Description This steatite scarab is glazed and inscribed on the bottom with the "two royal aspects" title and "Tjetet," possibly a royal name. The top has a medium high back and deeply incised details with almost regular line flow and good workmanship. The piece is simply made. The "two royal aspects" title does not contain a known royal name. Either one can interpret the "Tjetet" as a miswriting, or as an offering table which can lead to a reading of "Belonging to the offering table of the King of Upper and Lower Egypt." This interpretation is most likely, yet one should not neglect the possibility that "Tjetet" is the name of an unknown king. This scarab functioned as an amulet with kingship connotations, and was originally mounted or threaded. It is possible that the amulet should assure the participation in the royal rituals, especially in the food supply, and should also guarantee the supply for its private owner.

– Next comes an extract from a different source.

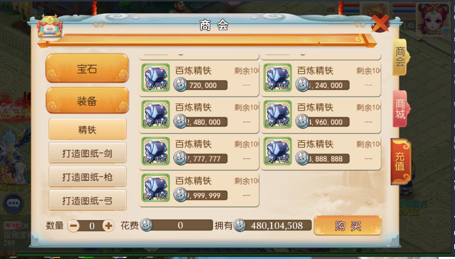
Task: Expand the 装备 category
Action: pos(87,101)
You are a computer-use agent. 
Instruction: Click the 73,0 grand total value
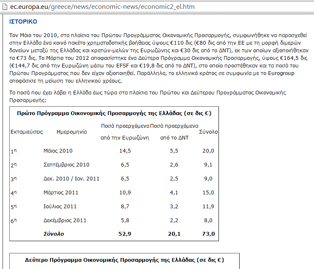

The undercutting of the legs, the clear partition of the plates by deep incised lines, and the single partition lines on the back are known for scarabs of the Third Intermediate Period.
Provenance Henry Walters, Baltimore, 1929 [mode of acquisition unknown]; Walters Art Museum, 1931, by bequest.
Inscriptions [Translation] The term tt.t following the state ruler title does not contain a known royal name: King of Upper- and Lower Egypt Tjetet (?)